George M. Garner Jr. wrote:
Johnathan,
I'd appreciate it if you would comment out the declaration and implementation of xsgetn and see if you still experience problems.
It makes the problem worse. Then I get reads for a single character from std::streambuf<>::uflow():
virtual int_type uflow() { // get a character from stream, point past it return (_Traits::eq_int_type(_Traits::eof(), underflow()) ? _Traits::eof() : _Traits::to_int_type(*_Gninc())); }
underflow or uflow should only be called when the input buffer is empty. The only effect of removing xsgetn should be that the default xsgetn kicks in. The default reads up to n characters "as if by repeated calls to sbumpc()," which means it reads from the buffer, filling it as necessary using uflow.
Fortunately, it is relatively trivial to disable Iostreams buffering altogether and write a buffering_shim_filter.
You can simply set the buffer size to zero when you add a filter to a chain.

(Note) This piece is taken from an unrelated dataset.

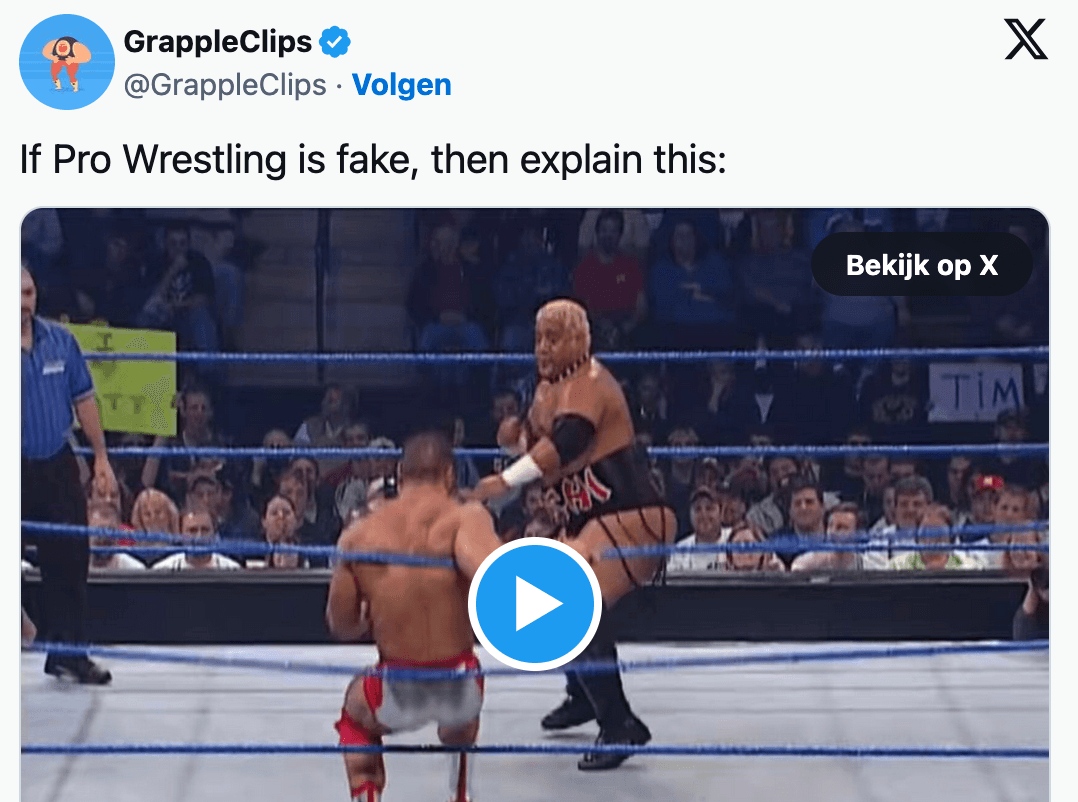The height and width of the screenshot is (802, 1078).
Task: Click the GrappleClips display name
Action: pyautogui.click(x=218, y=42)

Actually not! I was much chagrinned to find that you cannot disable input buffering. Setting the input buffer and pback buffers to 0 actually results in an input buffer size of either 4 or 1, depending on whether or not I disable your STLPort workaround.
Unfortunately I'm not sure it's really a "workaround." As far as I can tell, STLPort's implementation is conforming, which means the buffer-sizing policy is necessary to handle an arbitrary conforming standard library.

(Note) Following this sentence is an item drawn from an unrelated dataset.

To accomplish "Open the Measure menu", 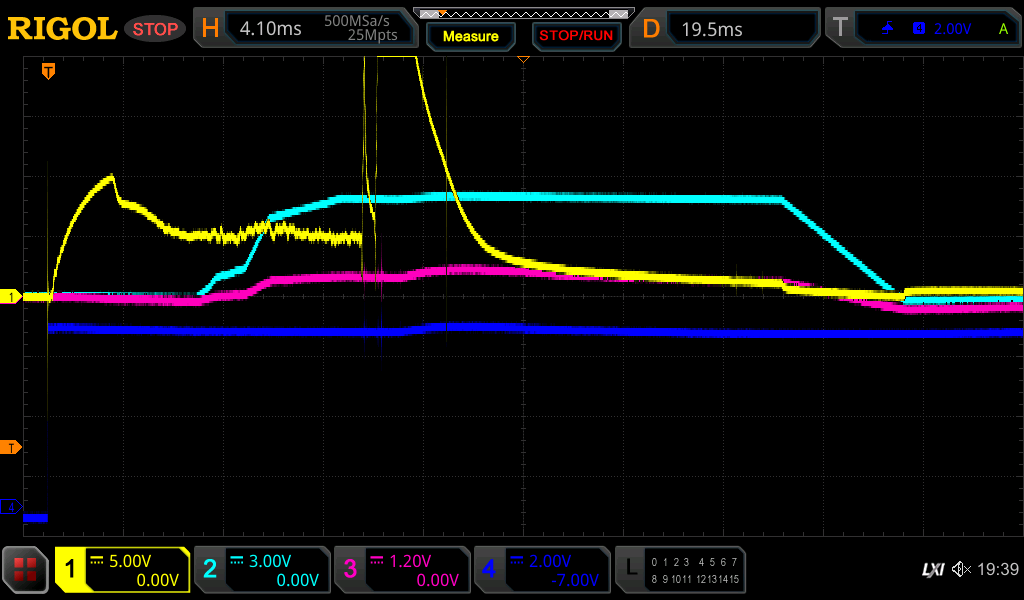I will (470, 36).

:-( I do think it should be possible for someone not using STLPort to disable input buffering.
The stream buffers in a chain provide the guarantee that a single character can always be put back, so a buffer size of at least one is necessary. I guess I could relax this requirment for stream buffers which are not part of a chain, but I'd have to be convinced that maintaining a putback buffer is sometimes a performance bottleneck.

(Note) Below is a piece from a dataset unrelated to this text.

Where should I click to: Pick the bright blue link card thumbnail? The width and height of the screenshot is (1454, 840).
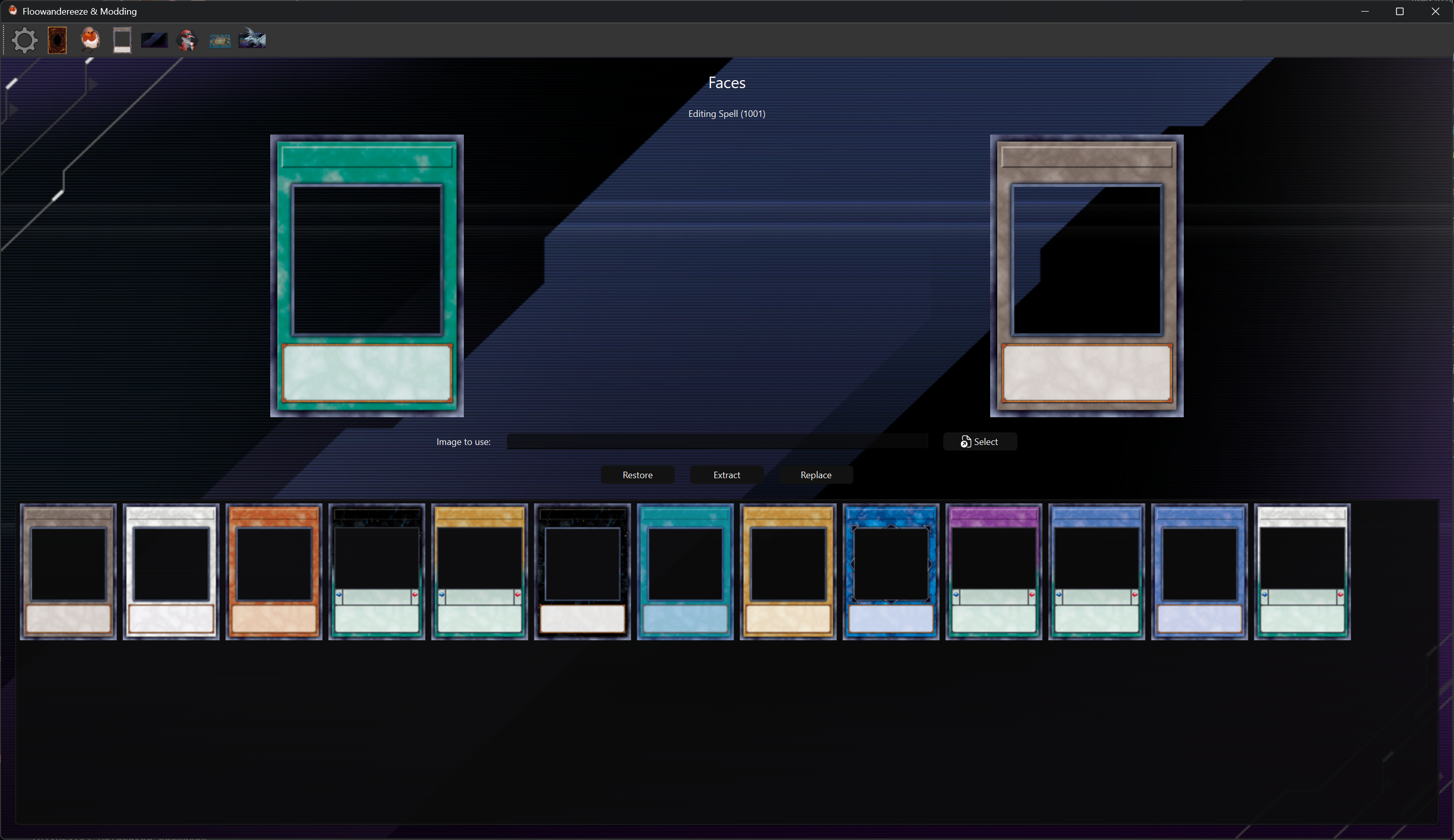coord(891,571)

The following modified code appears to work:
Thanks for the code. Unfortunately I can't test it now, since I'm in the middle of adding support for non-blocking i/o and the codebase is in flux.
Would it be fair to characterize you code as follows?
1. undeflow and xsgetn both contain speicial code to handle the unbuffered case 2. xsgetn fills the request by invoking the underlying source only if n is big; otherwise it fills the request from the buffer, calling overflow as necessary.
Regarding 1, I'd like to handle the unbuffered case by writing a separate stream buffer, unbuffered_streambuf, which combines the unbuffered sections from the various indirect_streambuf virtual functions. This would offer a tiny performance advantage, because there would be no check for the unbuffered case while performing i/o, but mostly it would make the code easier to read. Unfortunately, the necessity to deal with STLPort-type implementations makes this impractical. If I could be convinced that STLPort's behavior is non-conforming, I might do this. That still leaves the question whether the "unbuffered" streambuf should have a putback buffer of size 1, as is usual.
Regarding 2, your implementation of xsgetn is essentially the same as a quality default implementation, except for the optimization for very large n. In the absence of data showing the large n optimization is significant, I'd prefer to use the default implementation to spare code size.
I'm interested to know whether I've understood your code correctly, whether you think always providing a putback buffer of size is unreasonable, and whether you think the optimization for large n is critical.